Passage given:
────

How to Stay Safe Driving During The Thaw
I normally do not hop into a truck with a man I have not met, but to conduct the research for this article, I made an exception. I hoisted myself into the bright yellow tow truck with the giddiness of a second grader.
“Welcome to my office,” Lee Carpenter, owner/operator of Artic Express Towing and Recovery, says.
He is wearing a brown Dickies jacket and a camouflage baseball hat.
Carpenter has been hauling wrecks for more than 30 years. He owns the only towing company in Chugiak-Eagle River. He slowly puts the truck in gear and we rumble down Glenn Highway.
I flip through Carpenter’s portfolio – two photo albums full of mangled cargo trucks, twisted passenger vehicles and even and a few smashed airplanes.
Today, Carpenter wants to show me something that worries him. He pulls his truck onto the shoulder of the Glenn Highway, pointed south. We are easily visible to other drivers as his yellow lights flash and his brake lights gleam red. Due to the size of the tow truck, we hang slightly over into the lane.
Alaska state law requires that motorists slow down and move over for emergency vehicles – which include tow trucks.
“Most people don’t listen,” Carpenter says, shaking his head in frustration.
We sit on the shoulder for five intense minutes and watch the cars whiz by. Within that time, only one car changes lanes. The other vehicles do not appear to have decreased their speed. One small car almost clips us.
“Every one of these (Artic Express) trucks have all been hit. Sooner or later, it’s going to be bad,” Carpenter says.
Carpenter describes his truck as a “20,000 pound portable guillotine.” He urges drivers to be aware of what is happening around them, not just the car ahead.
“Sometimes we’ll be at an accident scene and someone will crash into us because they’re not paying attention,” he says.

────

Aim: In the passage on driving safely during the thaw, how does Lee Carpenter describe his truck?

Items:
────

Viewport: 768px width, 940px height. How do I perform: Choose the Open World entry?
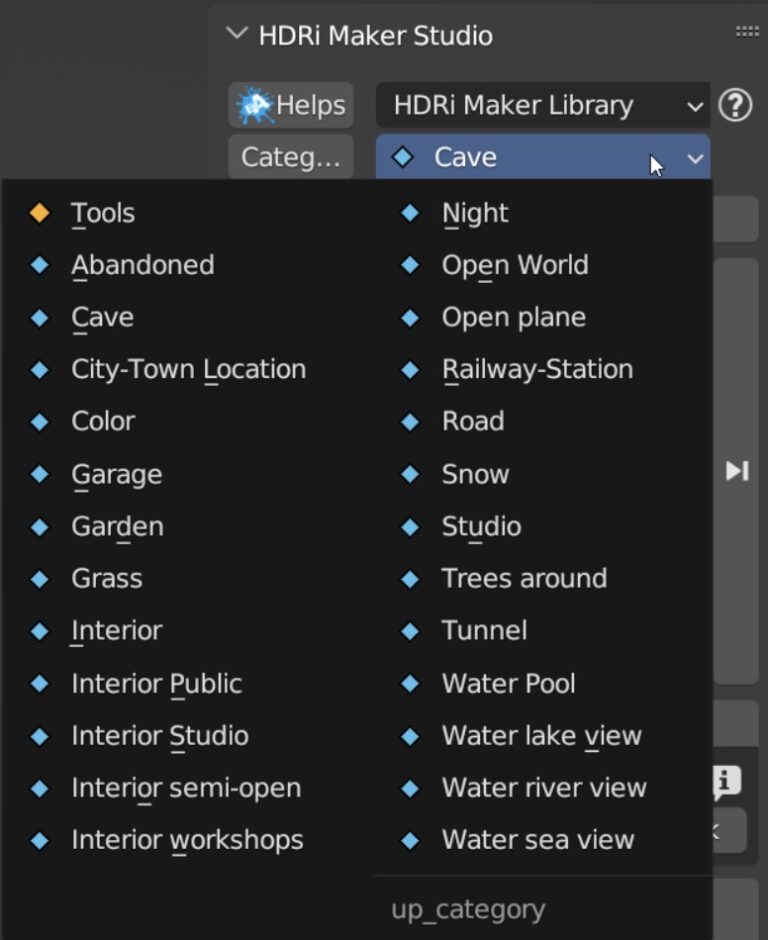pyautogui.click(x=515, y=264)
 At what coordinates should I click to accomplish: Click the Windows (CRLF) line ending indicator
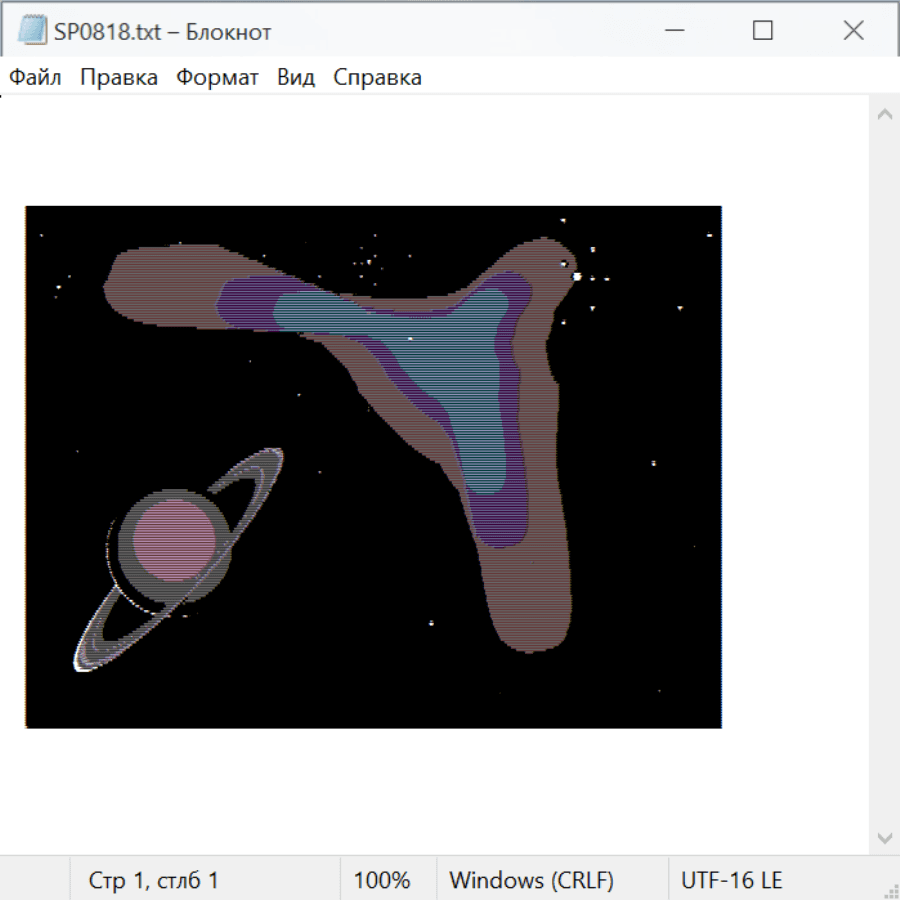pyautogui.click(x=531, y=880)
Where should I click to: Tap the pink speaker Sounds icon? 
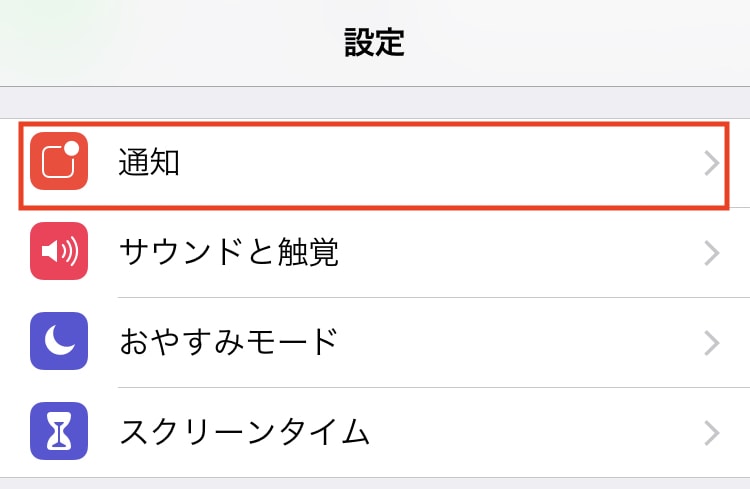(x=59, y=251)
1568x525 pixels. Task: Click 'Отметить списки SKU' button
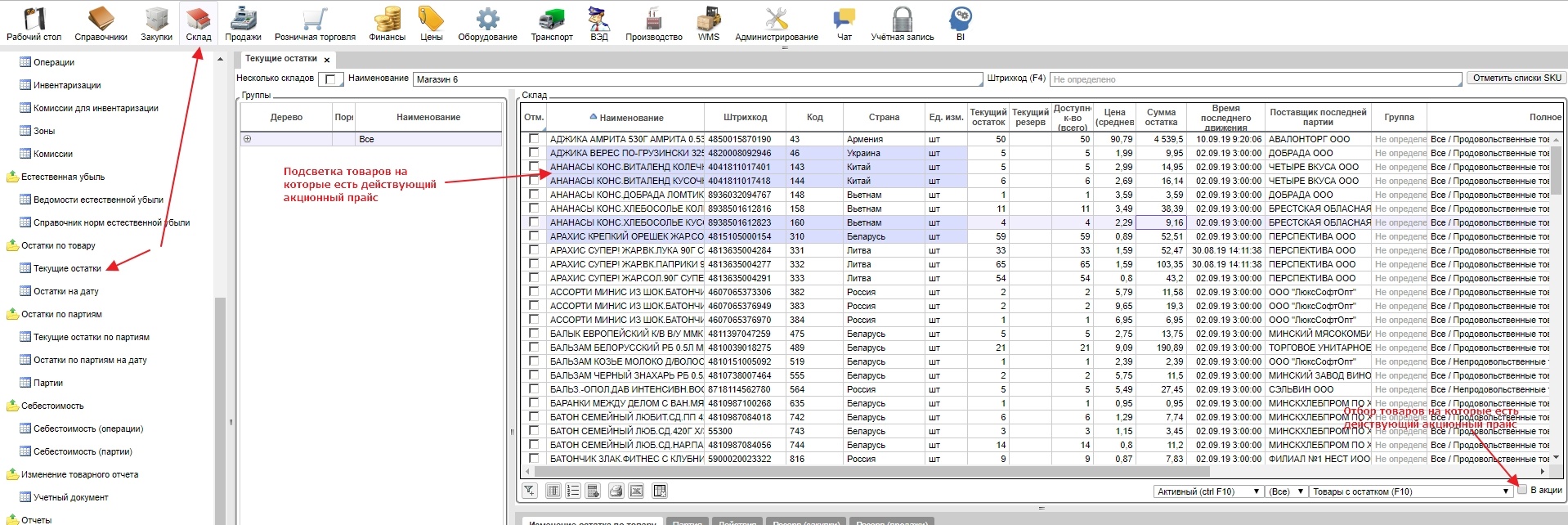click(x=1516, y=79)
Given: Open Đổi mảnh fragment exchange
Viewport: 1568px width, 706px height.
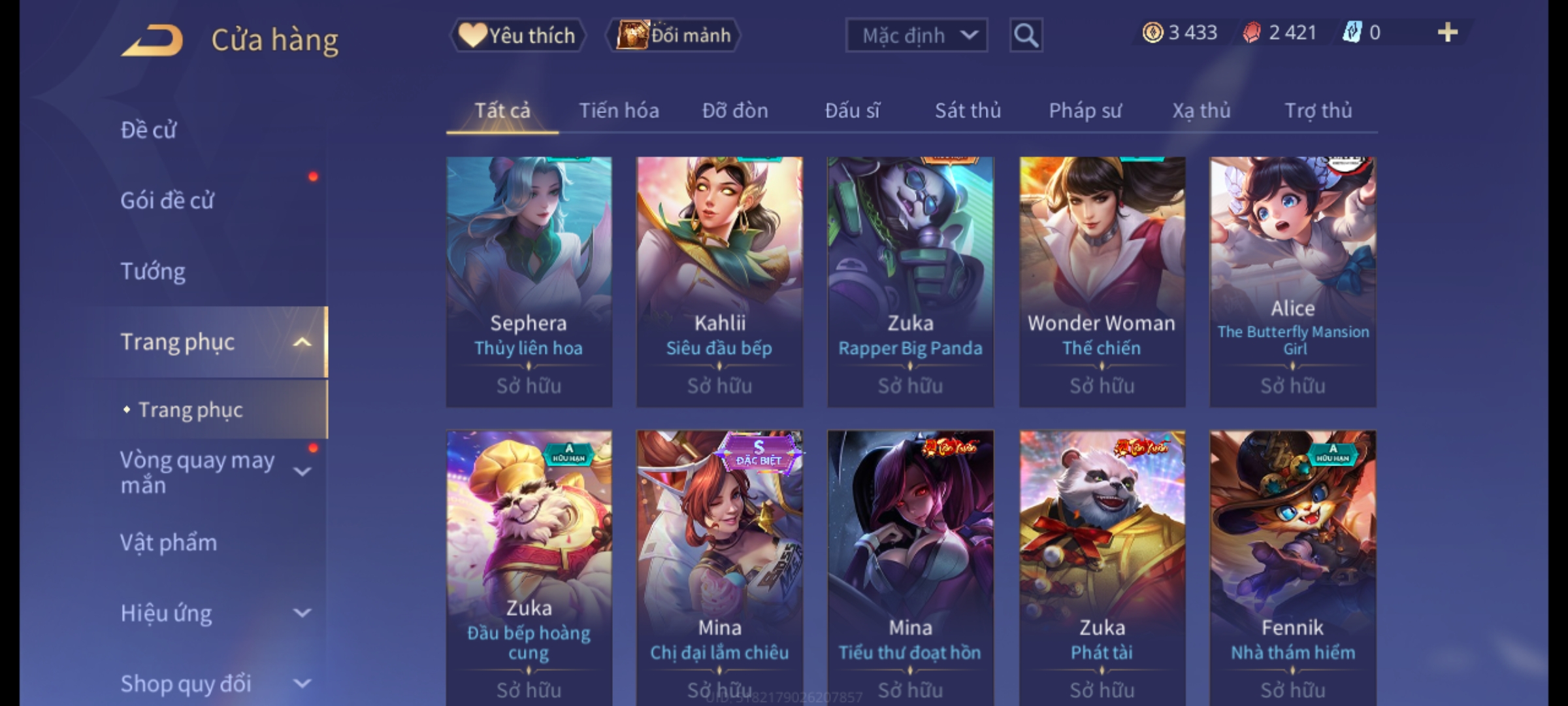Looking at the screenshot, I should pyautogui.click(x=673, y=35).
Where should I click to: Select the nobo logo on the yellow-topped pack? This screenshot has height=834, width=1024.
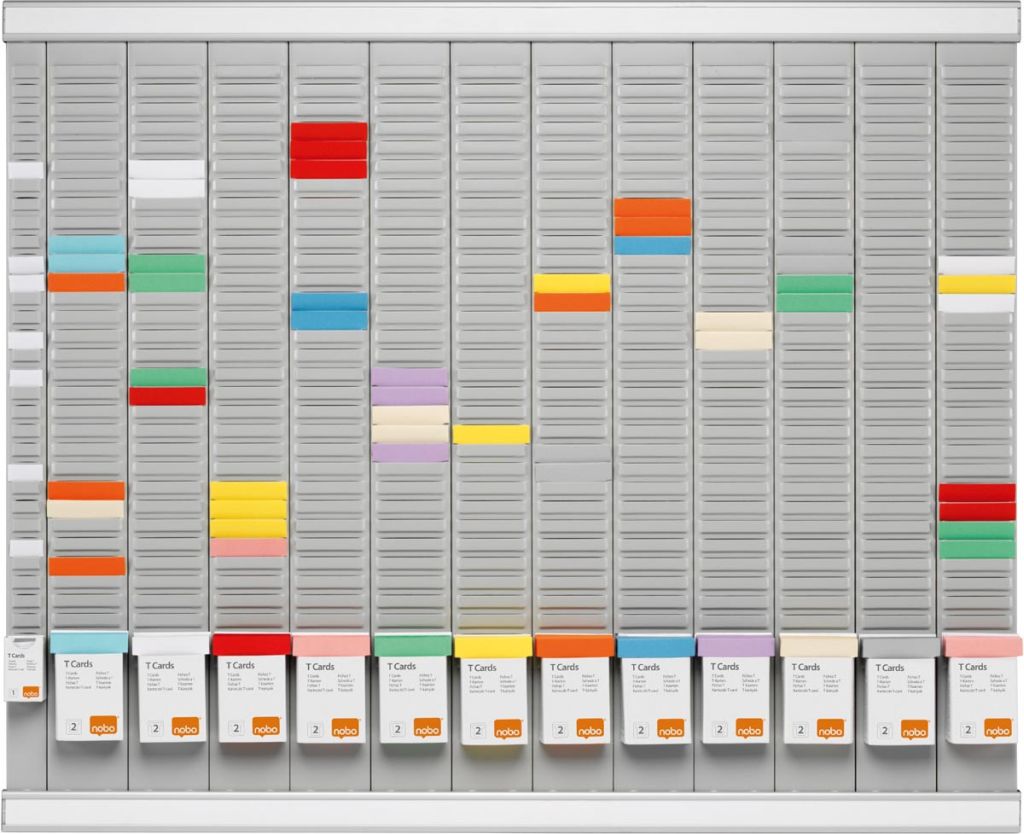[510, 729]
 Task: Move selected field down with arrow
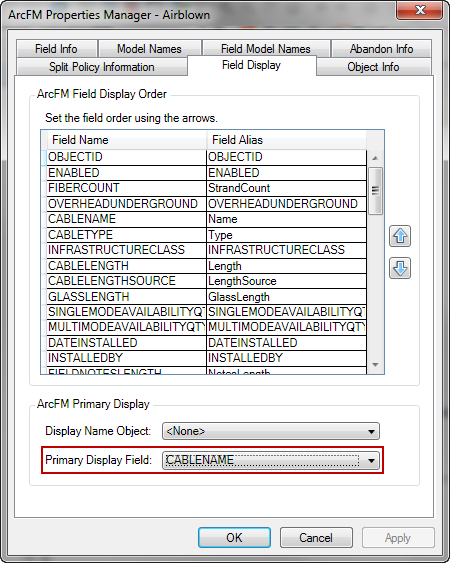click(400, 268)
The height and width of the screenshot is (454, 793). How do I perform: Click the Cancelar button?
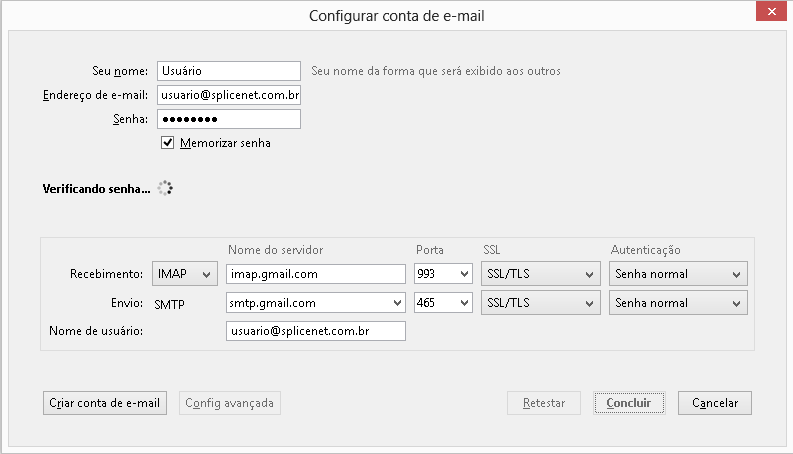[x=715, y=403]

────

Written response: As a "20,000 pound portable guillotine."